フクイラプトルは、日本初の全身骨格を復元した肉食恐竜
昨今、恐竜研究会で日本の恐竜は非常に注目を集めている。そんな恐竜研究で、福井県は外せない、その福井で見つかった肉食恐竜を書いていく。
福井県産の肉食恐竜
その恐竜の名は「フクイラプトル」名前の意味は「フクイの略奪者」。正式名称は「フクイラプトル・キタダニエンシス」。

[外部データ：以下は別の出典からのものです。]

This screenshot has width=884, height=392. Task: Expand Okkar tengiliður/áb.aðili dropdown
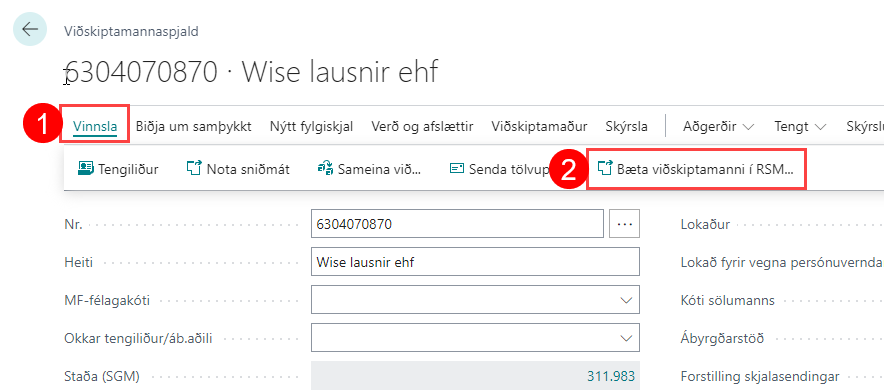(x=626, y=338)
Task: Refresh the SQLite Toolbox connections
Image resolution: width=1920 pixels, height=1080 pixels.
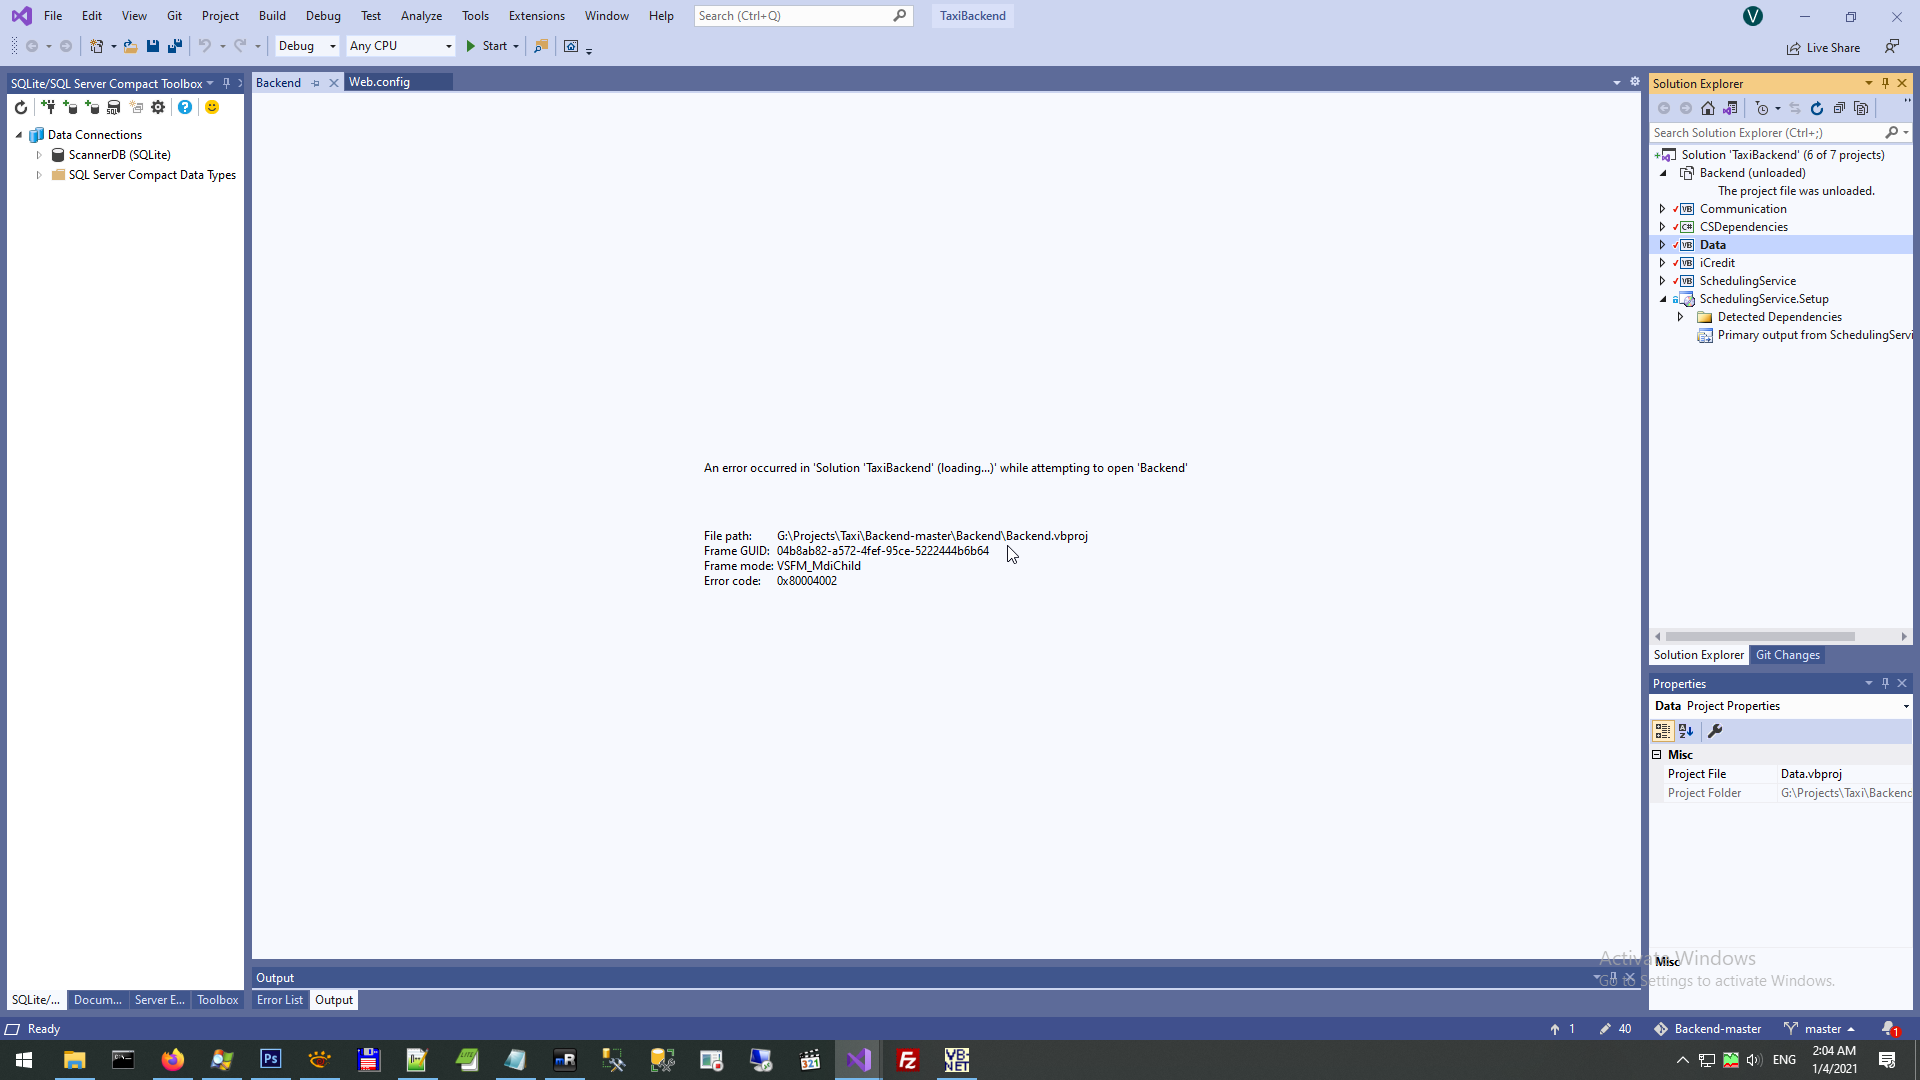Action: coord(21,107)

その名の通り、福井県勝山市の北谷で化石が発見された恐竜である。名称が決まるまでは「カツヤマリュウ」という名称がつけられていた。
約1憶4000万年~3700万年前の白亜紀前期の、福井県に生息していた。日本で初めて全身の骨格が復元された肉食恐竜である。体長は約4m、体重は推定300㎏とされる。
化石は全身がほぼ見つかっているが、これは成体になりきっていない若者の骨格であるとされ、正確な全体像は現時点では不明のまま。
これ以上の化石がいまだに発見されていないので、現実はもっと大きかった可能性があるとされる。
化石の状態は非常によく、頭骨を含め、脊椎、前足、後ろ足も見つかり、全体像の復元に手間はかからなかった。腕におおきな鉤爪を持ち、中生代の福井県の中で、重要な捕食者だったという。
これが後ろ脚に付いていたと思われたせいで、名前に「ラプトル」と付いたのだ。
腕に巨大な鉤爪
日本に本格的な肉食恐竜が住んでいたという事実を証明した恐竜だが、その特徴も不思議なものだった。
彼らは前足に10㎝もの大きな鉤爪を持っていた。これはかつて後ろ足に付いていたものとされたが、後に手に付いていたものと判明した。はた目から見てもこの爪は大きく、フクイラプトルが強力な捕食者であったことは明確なようである。
彼らの下顎の骨も頑丈で、歯はカーブが緩いながらも、鋭いものだった。白亜紀の福井県の生態系の頂点に君臨していたとされ、同じ時期に生息していた草食恐竜「フクイサウルス」「フクイティタン」を獲物にしていたとされる。
頭骨は穴が複数空いており、軽量な構造になっていた。これはアロサウルス類によくみられる特徴で、頭を動かしやすくしていたという。
フクイラプトルは、強靭な腕と鉤爪で獲物を取り押さえ、噛みついて倒したと考えられている。また、別種の恐竜の爪と思われた時期もあり、「キタダニリュウ」と名付けられたが、のちに同じフクイラプトルとわかった。
ラプトルと間違われた
かつてはヴェロキラプトルのようなラプトル類の一種だと考えられてきたが、
実際はアロサウルス類に近縁種とされる。
前述のおおきな鉤爪は、昔はラプトル類が持っていた特徴であり、フクイラプトルも後ろ脚にツメが付いていたと認識されていて、それでラプトル類と考えられていた。
だが研究が進み、爪が前足に付いていたと分かり、分類もはっきりしたのである。実際、体型もラプトル類よりもアロサウルスの仲間にみられる特徴が多くみられる。
顎の骨自体もラプトル類に見通っていたので、よけい誤解に拍車がかかったとされる。
恐竜を観光で推している福井県の象徴ともいうべき恐竜で、駅前には擬人化された像と模型があり、建物にも巨大な絵が描かれている。博物館でも、ロボット式の模型が設置されていて、同県で最も有名な恐竜といっていい。
近年の恐竜発掘で重要なこの件は、今後は恐竜とともに発展していくのだろ。